Your task. Could you present the material below as a numbered list, one line per item, with blank lines left out?
◇ ◇ ◇ ◇
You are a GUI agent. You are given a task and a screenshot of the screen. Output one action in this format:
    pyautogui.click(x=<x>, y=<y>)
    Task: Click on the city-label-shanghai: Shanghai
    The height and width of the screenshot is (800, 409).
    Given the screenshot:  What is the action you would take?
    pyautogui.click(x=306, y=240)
◇ ◇ ◇ ◇
Answer to the problem.
1. You are a GUI agent. You are given a task and a screenshot of the screen. Output one action in this format:
2.     pyautogui.click(x=<x>, y=<y>)
3.     Task: Click on the city-label-shanghai: Shanghai
4.     The height and width of the screenshot is (800, 409).
5.     Given the screenshot:  What is the action you would take?
6.     pyautogui.click(x=306, y=240)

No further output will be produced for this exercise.